Trippen: Das große Problem ist im Augenblick, dass der Staat kein Geld ausgeben kann, das er nicht hat. Die Methode, mit der sich Staaten kurzfristig helfen, alle Parteien gleichermaßen, in Deutschland wie in Italien, ist das Schuldenmachen. Schulden, die spätere Generationen abzahlen müssen, oder wir bekommen einen Crash wie in Griechenland. Das ist das Problem des Staates. Und wenn fast die Hälfte unseres Staatshaushalts Sozialausgaben sind, dann heißt Sparen und Schulden zurückführen immer auch, den ohnehin Schwachen etwas wegzunehmen.
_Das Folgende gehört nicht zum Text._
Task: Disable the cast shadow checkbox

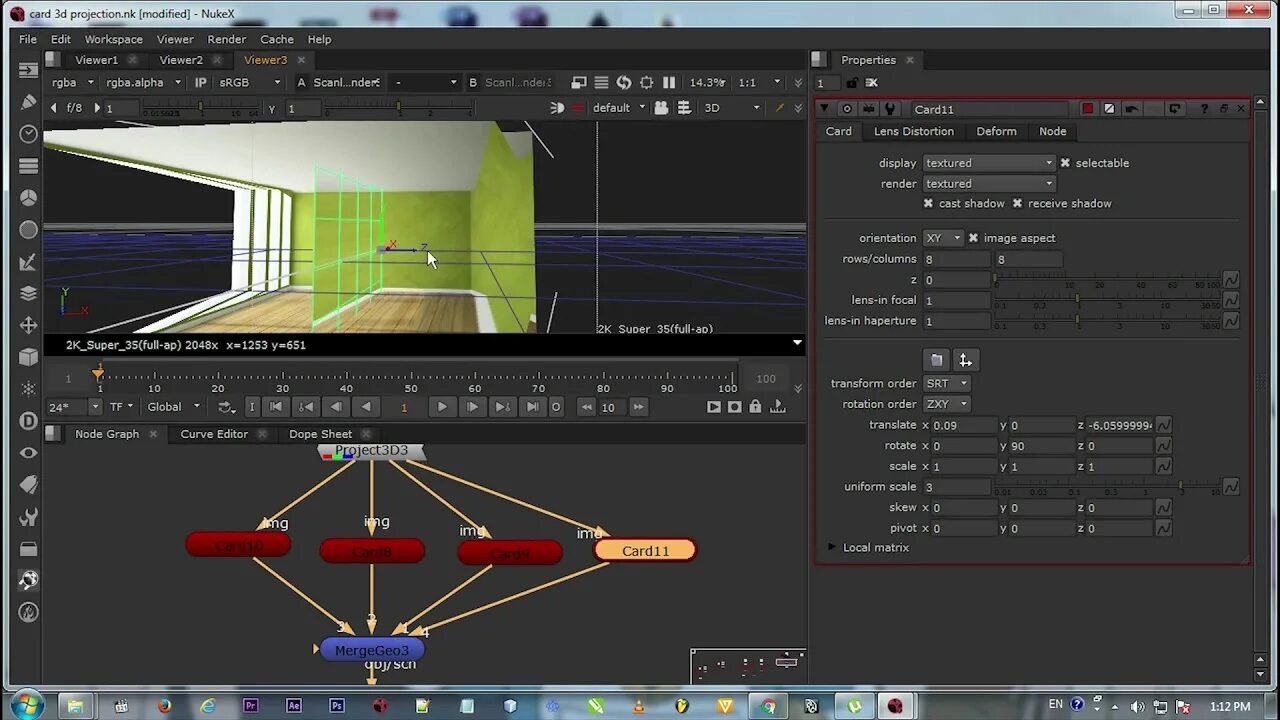Action: [x=929, y=204]
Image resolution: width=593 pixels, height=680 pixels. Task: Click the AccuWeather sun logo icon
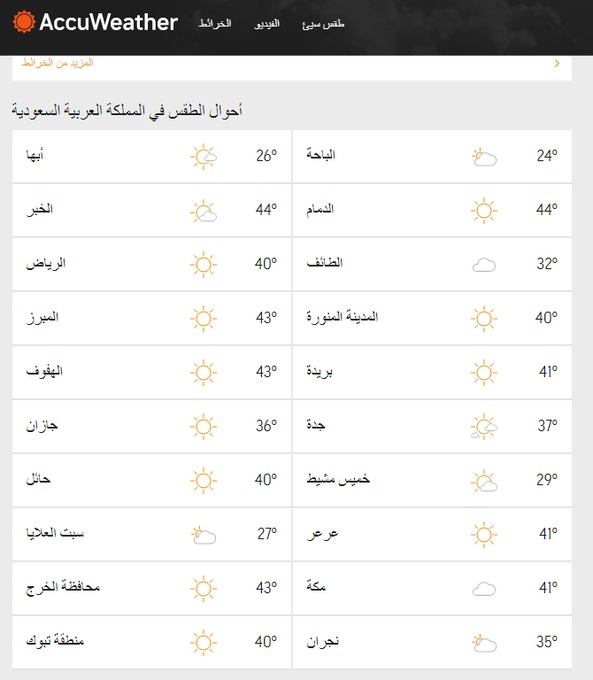[23, 22]
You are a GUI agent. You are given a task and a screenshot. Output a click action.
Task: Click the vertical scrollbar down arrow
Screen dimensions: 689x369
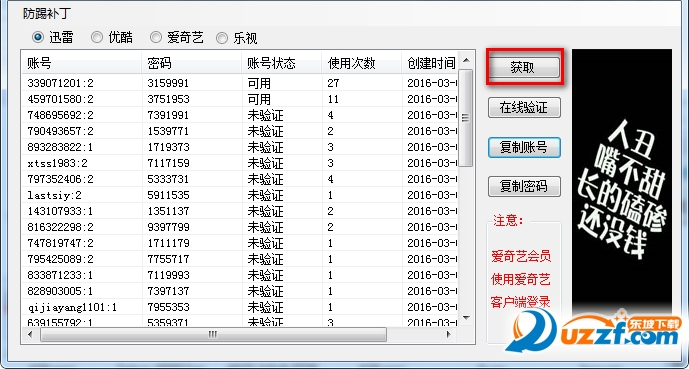(x=466, y=318)
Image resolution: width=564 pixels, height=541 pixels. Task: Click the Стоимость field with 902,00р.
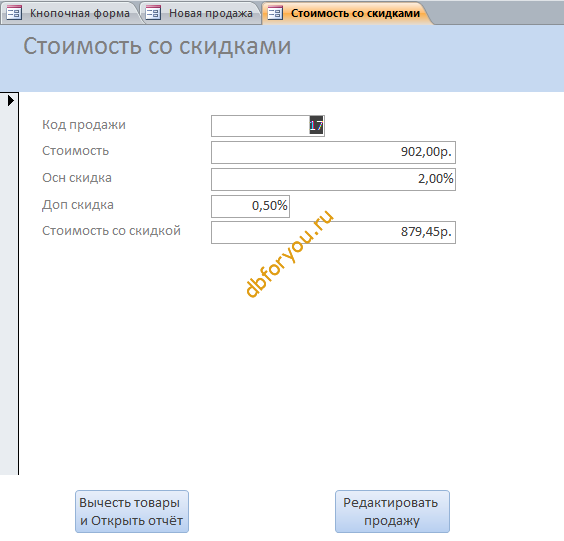333,153
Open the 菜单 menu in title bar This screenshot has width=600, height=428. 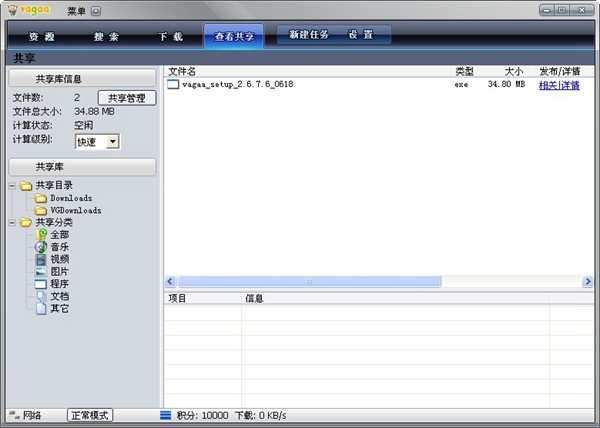(82, 11)
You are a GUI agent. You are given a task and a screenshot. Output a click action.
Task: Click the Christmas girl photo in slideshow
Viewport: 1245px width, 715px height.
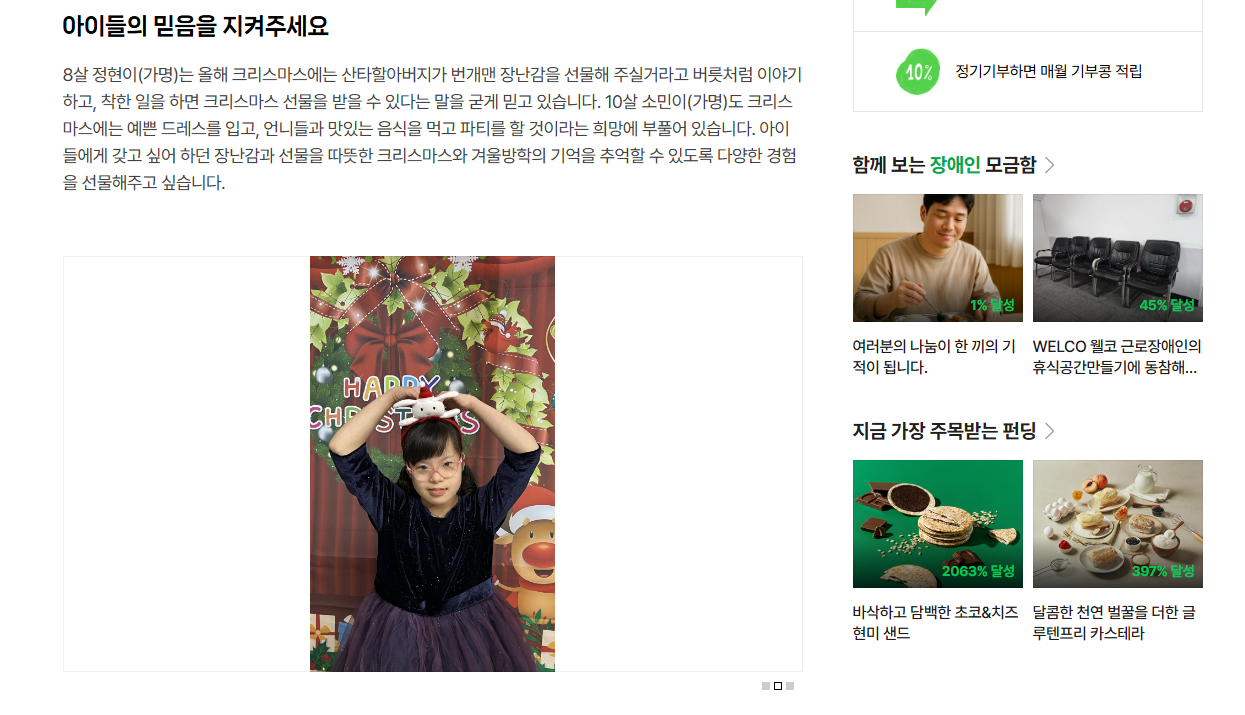tap(432, 464)
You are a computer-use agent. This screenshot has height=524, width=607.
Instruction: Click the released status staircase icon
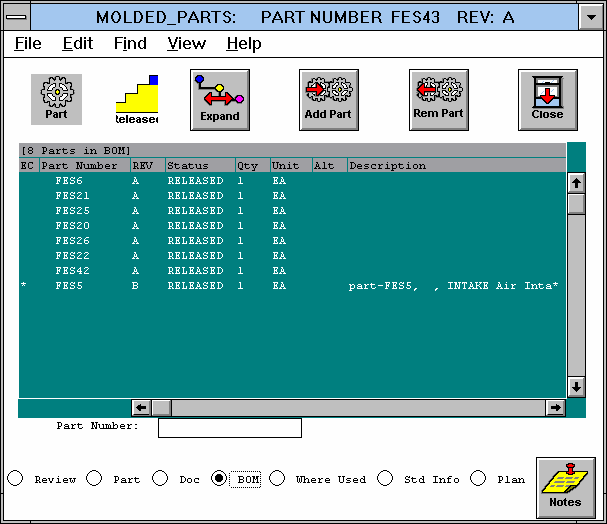tap(138, 98)
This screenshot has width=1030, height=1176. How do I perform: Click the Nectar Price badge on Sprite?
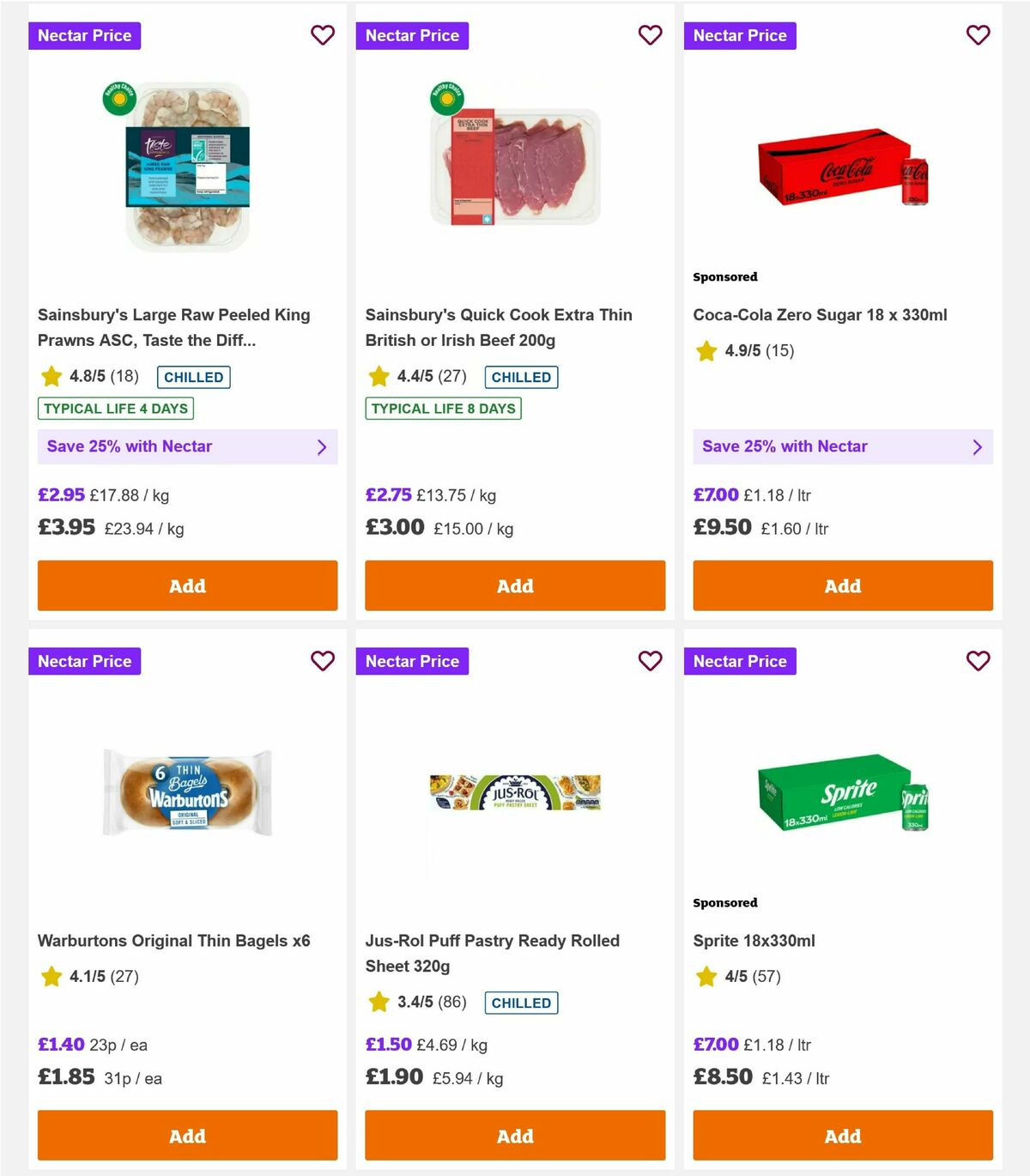[740, 661]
Ob das gerecht verteilt ist oder ob man nicht doch die Allerreichsten kräftiger zur Kasse bitten sollte, ist die Frage - wobei reich ja ein diskutierbarer Begriff ist: Ist ein Studienrat mit einem festen Einkommen von 3.000 bis 4.000 EUR pro Monat für sich und seine Familie schon reich? Der zählt heute ja schon zu den Reichen. Da muss man die Grenze sicher höher ansetzen. Dafür fände sicher eine breite Mehrheit in unserer Bevölkerung.

Das Gespräch führte Aurelia Plieschke.